November 1, 2021
Touch is important to the way people experience the world. We typically think of touch as a way to convey warmth and care, but it’s also a key sensing modality for perceiving the world around us. Touching provides us with information that’s not discernible through any other sense, for example, about the temperature of a matter, its texture and weight, and sometimes even its state. We want AI to be able to learn from and interact with the world through touch, like humans do. But for that to happen, we need to foster an ecosystem for tactile sensing in robotics. Today, we’re outlining our progress in developing hardware, simulators, libraries, benchmarks, and data sets — pillars of the touch-sensing ecosystem necessary for building AI systems that can understand and interact through touch.
Together, these pillars will allow us to train robots and AI to draw critical information from touch, and to integrate this information with others to accomplish tasks of greater complexity and superior functionality.
Tactile sensing is an emerging field in robotics that aims to understand and replicate human-level touch in the physical world with the goal of making robots more efficient in interacting with the world around us. Advancements in tactile sensing will lead to AI that can learn from and use touch on its own as well as in conjunction with other sensing modalities such as vision and audio, much like people do. Additionally, advancing the sense of touch for robots will enable them to be more capable, as well as gentler and safer.

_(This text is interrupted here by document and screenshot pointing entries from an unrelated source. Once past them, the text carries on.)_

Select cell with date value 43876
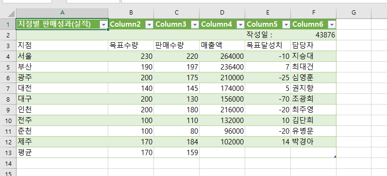This screenshot has width=387, height=176. [x=314, y=35]
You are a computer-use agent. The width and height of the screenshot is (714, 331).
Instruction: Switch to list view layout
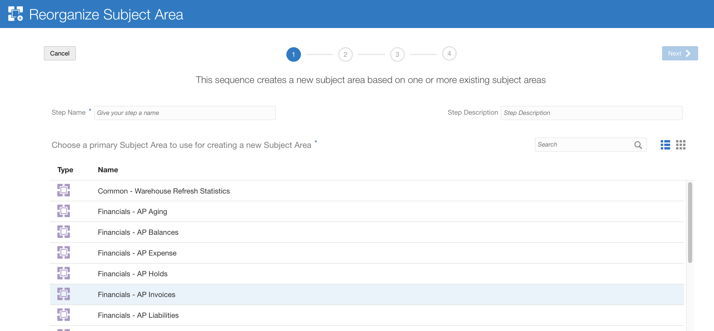[665, 145]
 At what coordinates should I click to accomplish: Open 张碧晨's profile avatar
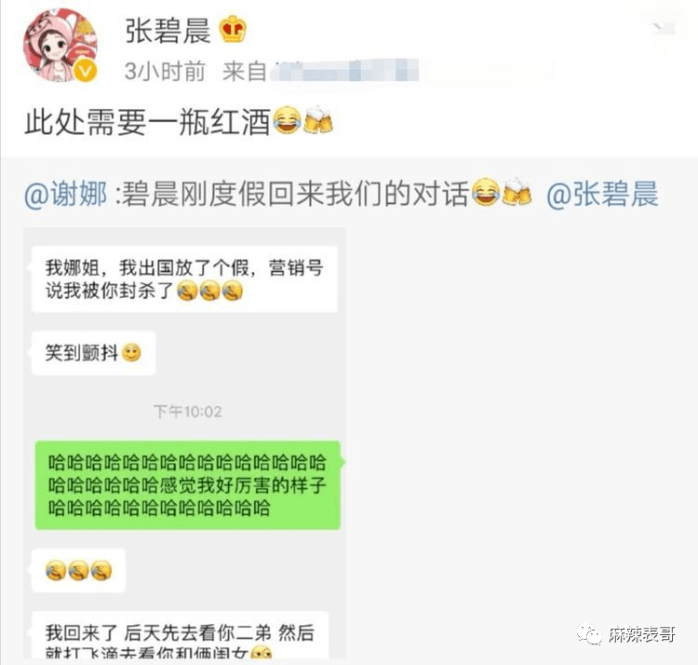60,46
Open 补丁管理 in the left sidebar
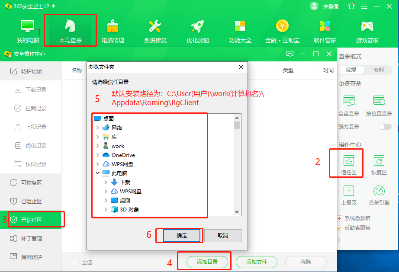The image size is (399, 272). click(x=31, y=238)
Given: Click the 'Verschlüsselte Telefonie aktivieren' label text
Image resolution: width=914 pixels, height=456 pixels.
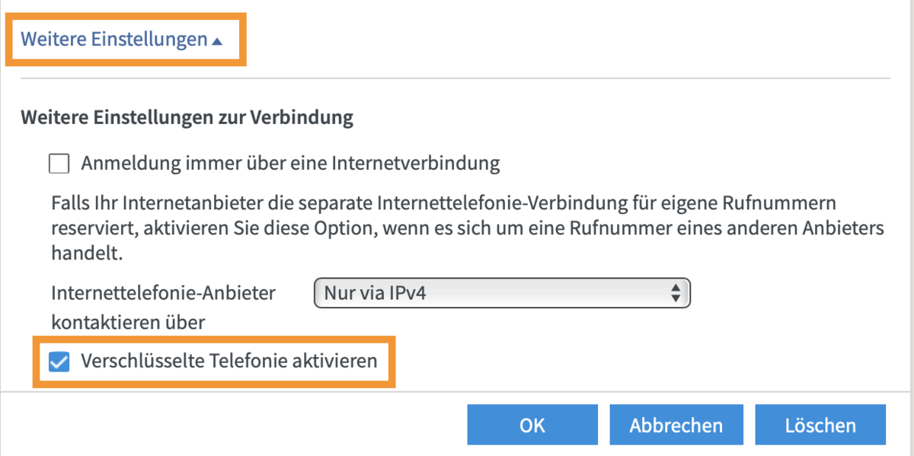Looking at the screenshot, I should click(229, 361).
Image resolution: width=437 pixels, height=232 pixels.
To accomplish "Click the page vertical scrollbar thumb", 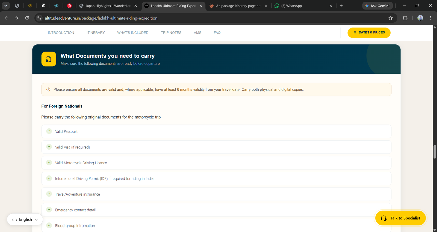I will [435, 152].
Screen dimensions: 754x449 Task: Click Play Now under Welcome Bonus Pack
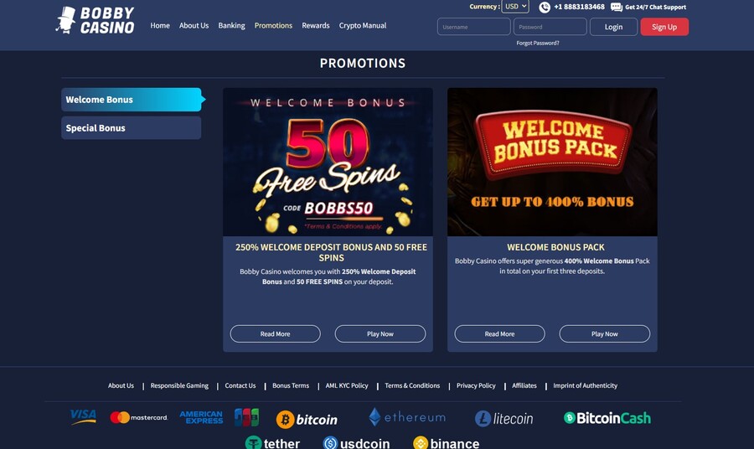point(604,333)
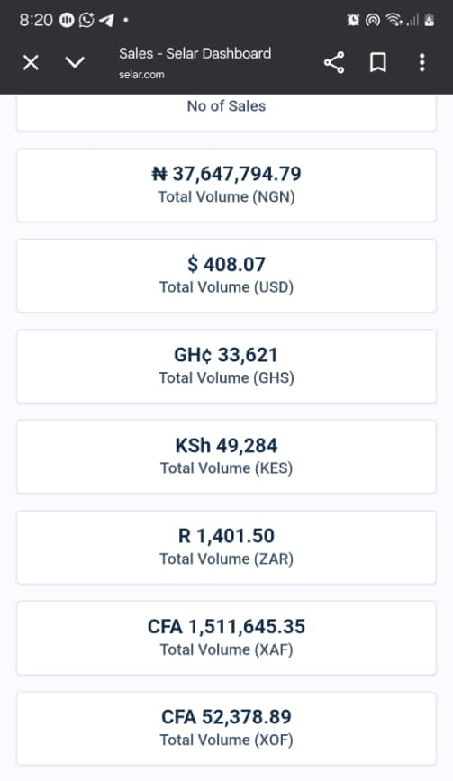Tap the share icon
This screenshot has width=453, height=781.
click(334, 63)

To enable AI to use and learn from tactile data, we first need sensors that can collect and enable the processing of that data. Ideally, touch-sensing hardware should model many of the attributes of the human finger. For one, the right sensors for robot fingertips should be relatively compact. This requires advanced miniaturization techniques that are quite costly to produce and often beyond the reach of a majority of the academic research community. Then, they should be able to withstand wear and tear from repeated contact with surfaces. Touch sensors also need to be of high resolution, with the ability to measure rich information about the object being touched, such as surface features, contact forces, and other object properties discernible through contact.
To deliver an easy-to-build, reliable, low-cost, compact, high-resolution tactile sensor designed for robotic in-hand manipulation, we released the full open source design of DIGIT in 2020. Compared with currently available commercial tactile sensors, DIGIT is significantly cheaper to manufacture and provides hundreds of thousands more contact points, which makes it more useful and accessible to research teams around the world.
In partnership with Meta AI, GelSight, an MIT spin-off with unique digital tactile-sensing technology and products, will now commercially manufacture DIGIT to make it easier for researchers like Boris to carry out touch-sensing research. Imagine if CV researchers had to either manufacture their own cameras or buy expensive professional cameras. Progress in the field would depend on researchers having the funds to procure expensive cameras or the ability to manufacture their own. It could mean a lack of standardization, which could make research across institutions and teams difficult to replicate. With commercially available cameras, CV researchers do not have to worry about procuring hardware for their research and can more easily build on the work of others. In the same manner, commercially available DIGITs for touch sensing could open up the field of touch sensing to even more researchers — and more rapid advancement.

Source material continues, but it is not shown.